Mr. Grabowski, a senior vice president with Levick, said Mr. Ravenstahl's strategy of doing one interview and then issuing a public statement is a common one that has worked well in numerous situations. For high-profile people in the national spotlight, the interview might be with Barbara Walters, Oprah Winfrey or Larry King. Mr. Ravenstahl, dealing on a local level, chose KDKA-TV's Marty Griffin.
"Where I might differ on the strategy, however, is the aggressive statements that his lawyer's making," Mr. Grabowski said.
"For two reasons. One, [the lawyer] himself is making the suggestion of defamatory statements and smears and innuendos. He's the one raising the negativity before the reporters even do.
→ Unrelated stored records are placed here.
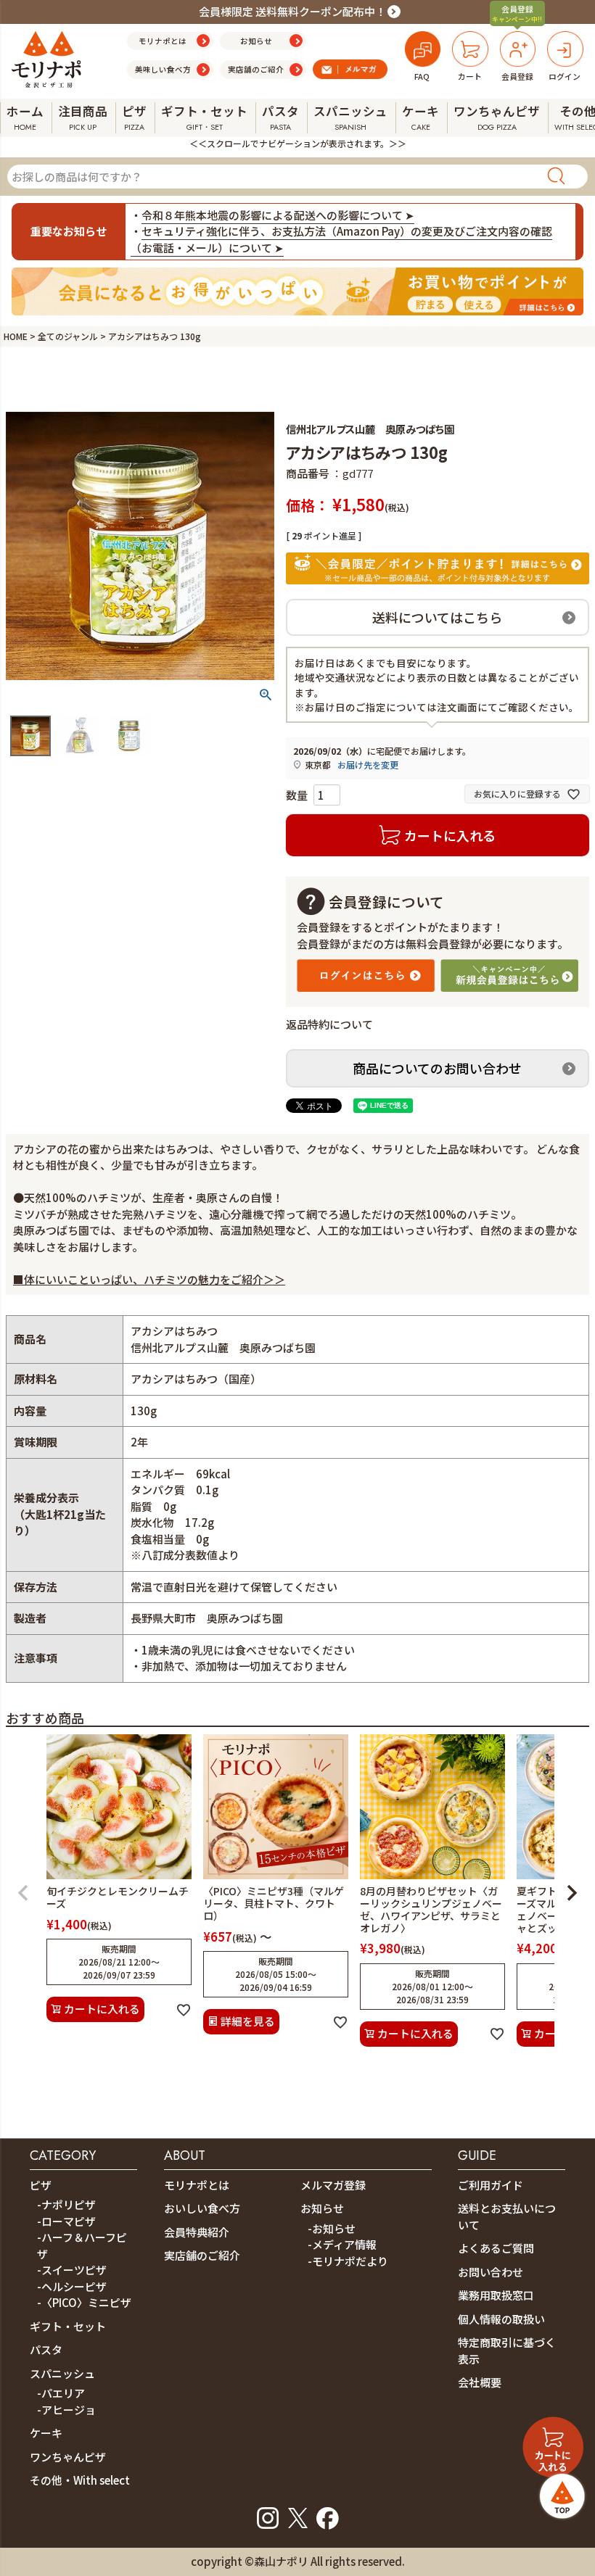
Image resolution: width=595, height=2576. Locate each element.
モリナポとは (196, 2184)
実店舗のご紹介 (202, 2255)
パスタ (46, 2349)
"No. 2, his language seems unnecessarily aggressive and litigious. I'm reluctant to second-guess other people's strategies, but I would say that if I were still a news reporter, such a statement would set my teeth on edge and actually spur me, not only to be more curious about the circumstances, but probably even more aggressive in my pursuit of the story."
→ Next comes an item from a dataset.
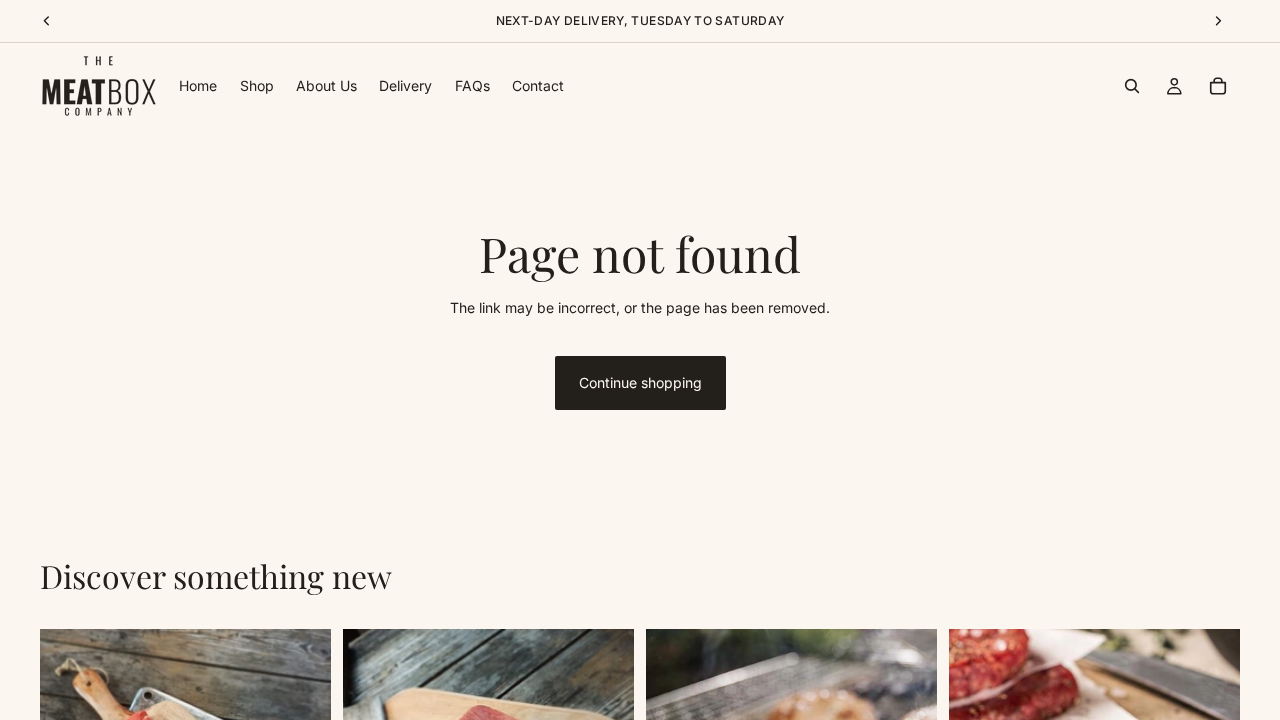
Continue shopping (640, 382)
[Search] (1132, 86)
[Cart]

Mr. Grabowski said it's natural for people to wonder what is going on with the mayor. Mr. Ravenstahl, anticipating this, appears to be trying to stifle speculation, he said.
"But if you don't tell the story, the narrative is going to be supplied by your critics and your opponents and rumormongers," Mr. Grabowski said. "In the absence of information, people are going to make their own assumptions and gossip.
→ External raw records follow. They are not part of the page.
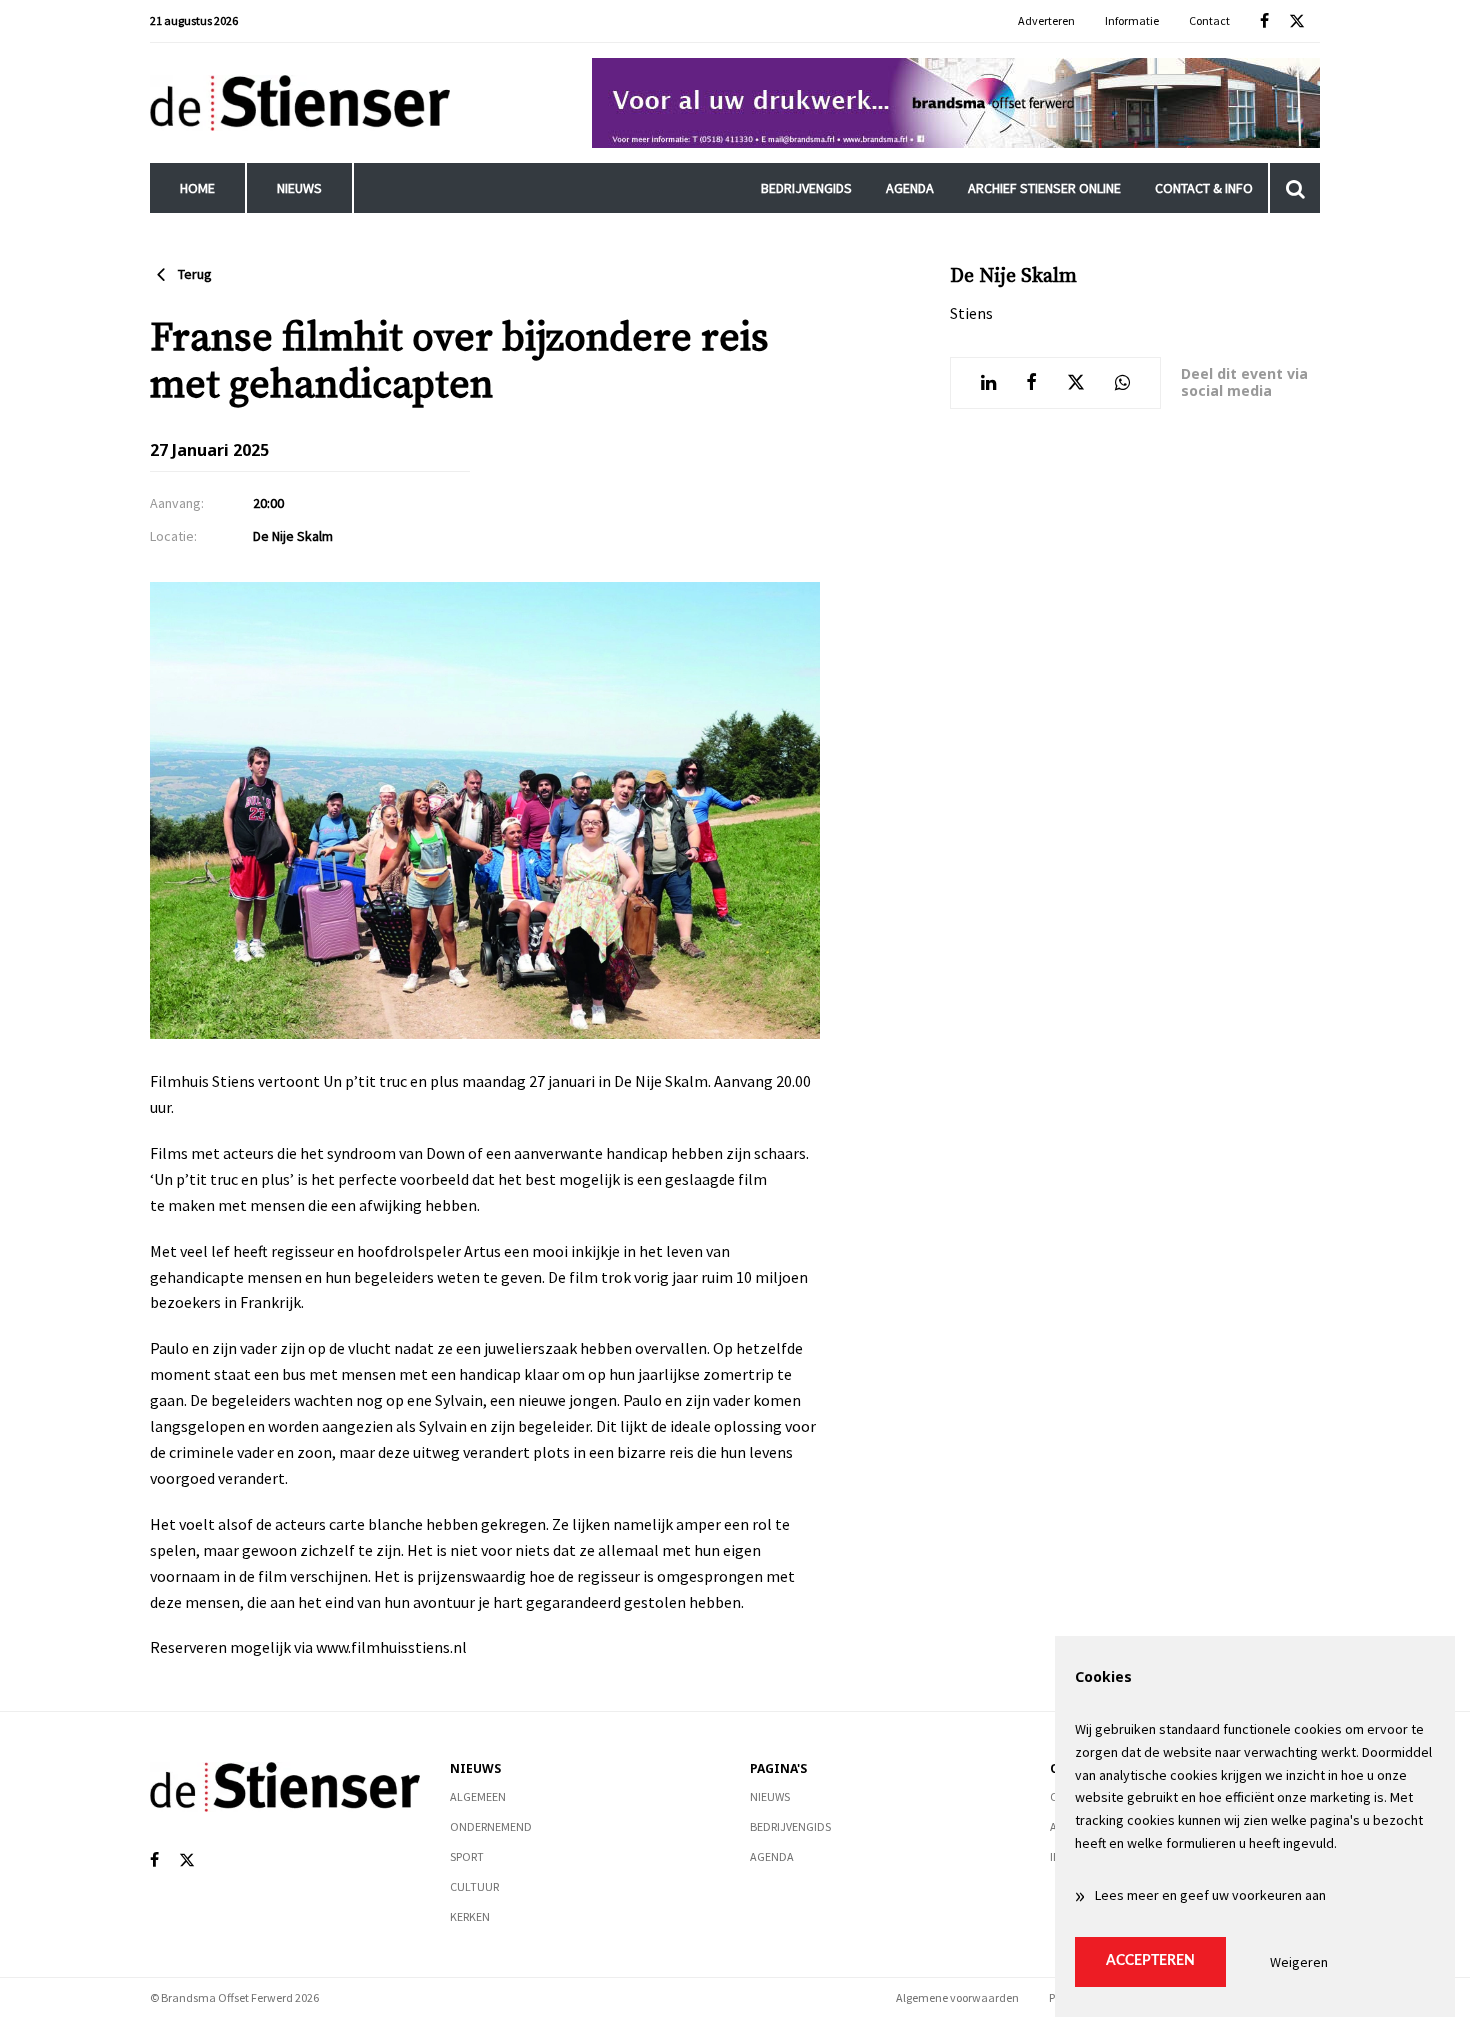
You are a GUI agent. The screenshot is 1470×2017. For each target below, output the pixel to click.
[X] (1297, 21)
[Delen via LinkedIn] (988, 383)
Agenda (910, 188)
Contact (1209, 20)
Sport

"I might suggest that the mayor and his wife would be better served by statements that are more understanding of the situation and respect reporters as much as they want to be respected themselves."
While the traditional news media are cowed by the threat of legal action, Mr. Grabowski said, the "social media" on the Internet are having a field day.
"The [blogs and Tweets] are driving the story," he said.
And while most of the suggestions are intended to be humorous, some are nasty.
Still, it's rare for a lawyer to go after those, especially when the people posting them are unlikely to have the financial resources of a TV station or newspaper.
"I wouldn't think anyone would sue someone for saying he invented Crystal Pepsi," Ms. Lupinacci said. "And they would have to get Twitter to identify the person, which would involve a lawsuit in itself."
Ms. Lupinacci said she appreciates that while the mayor has lived a public life, his wife, Erin, has not. Mr. Sprague has cautioned reporters that he represents both Ravenstahls and that Mrs. Ravenstahl will be protected through legal means.
"But I don't think Erin Ravenstahl needs this attorney, because I think people have a lot of goodwill toward her," Ms. Lupinacci said. "I think Pittsburghers like Erin Ravenstahl, and I don't think anybody wants to go after her. So the hiring of the lawyer is so transparent. It isn't for her benefit, it's for his benefit, for his political benefit."
Mr. Grabowski said there are things Mr. Ravenstahl could do to provide damage control, "to diffuse some of the pack mentality that he's created." Or, more importantly, to act before the Internet rumors turn serious and somehow credible.
"Three steps," he said. "First, ratchet back the aggressive statements and the talk of litigation. That's just inviting conflict.
"Secondly, begin really communicating with your constituents and the media, in terms that establish common ground. That doesn't mean that he has to say a lot, but he has to offer some information in a way that is less belligerent, not in a tone that creates more issues than it manages.
"And then I think it would be very smart for him to engage some third-party spokespeople, other than an attorney, who can buy him some space in the media by making statements in his defense and what he's going through. A lot of people go through divorces, and people understand how painful it is.
"It's not too late for him to open up a line of communication with his constituents through the media with statements that are a little more understanding of his audience."